Ceci est la transcription éditée d’une discussion entre William Burns, directeur de la CIA, et Edward Luce, rédacteur national américain du Financial Times, qui a eu lieu le 7 mai à Washington.
Financial Times : Vous vous êtes rendu à Moscou en novembre dernier au [US] demande du président de parler à Poutine. Qu’y avait-il dans cette conversation que vous avez eue avec Poutine il y a presque six mois maintenant ? . . qui vous a convaincu que cette invasion allait vraiment se produire ?
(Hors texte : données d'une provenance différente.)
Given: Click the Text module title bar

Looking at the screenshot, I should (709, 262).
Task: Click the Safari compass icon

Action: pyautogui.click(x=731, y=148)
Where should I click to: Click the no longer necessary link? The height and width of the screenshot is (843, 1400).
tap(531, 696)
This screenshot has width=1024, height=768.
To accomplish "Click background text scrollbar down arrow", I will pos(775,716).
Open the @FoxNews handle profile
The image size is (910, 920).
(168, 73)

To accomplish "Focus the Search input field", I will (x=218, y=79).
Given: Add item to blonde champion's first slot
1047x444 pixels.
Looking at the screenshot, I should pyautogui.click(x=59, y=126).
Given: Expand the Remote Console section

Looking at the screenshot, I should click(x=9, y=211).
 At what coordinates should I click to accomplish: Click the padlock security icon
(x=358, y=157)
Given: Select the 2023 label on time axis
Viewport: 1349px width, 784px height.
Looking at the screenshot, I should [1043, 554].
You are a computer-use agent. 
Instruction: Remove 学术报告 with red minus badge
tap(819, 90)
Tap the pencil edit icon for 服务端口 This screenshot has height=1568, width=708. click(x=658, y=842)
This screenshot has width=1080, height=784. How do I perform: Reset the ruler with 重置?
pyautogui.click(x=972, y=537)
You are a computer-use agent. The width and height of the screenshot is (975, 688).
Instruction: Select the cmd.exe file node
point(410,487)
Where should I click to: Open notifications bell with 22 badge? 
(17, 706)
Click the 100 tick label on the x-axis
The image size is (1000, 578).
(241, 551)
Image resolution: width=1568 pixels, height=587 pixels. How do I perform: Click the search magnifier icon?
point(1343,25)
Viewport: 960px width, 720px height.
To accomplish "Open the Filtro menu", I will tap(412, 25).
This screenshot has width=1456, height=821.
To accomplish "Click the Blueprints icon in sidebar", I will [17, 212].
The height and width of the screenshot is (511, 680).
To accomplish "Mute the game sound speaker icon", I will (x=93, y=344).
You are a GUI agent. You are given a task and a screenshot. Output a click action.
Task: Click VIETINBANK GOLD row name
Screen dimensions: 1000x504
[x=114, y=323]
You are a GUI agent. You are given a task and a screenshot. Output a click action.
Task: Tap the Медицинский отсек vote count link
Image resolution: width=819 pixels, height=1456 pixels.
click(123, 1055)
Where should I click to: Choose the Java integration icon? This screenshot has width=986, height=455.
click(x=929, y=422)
Guillaume Burns : J’ai traité et observé le président Poutine pendant de nombreuses années et ce que j’ai vu, en particulier au cours de la dernière décennie, c’est qu’il mijote en quelque sorte dans une combinaison très explosive de griefs, d’ambition et d’insécurité [that] sont tous en quelque sorte emballés ensemble.
Son appétit pour le risque s’est accru au fil des ans à mesure que son emprise sur le pouvoir s’est resserrée et que son cercle de conseillers s’est rétréci.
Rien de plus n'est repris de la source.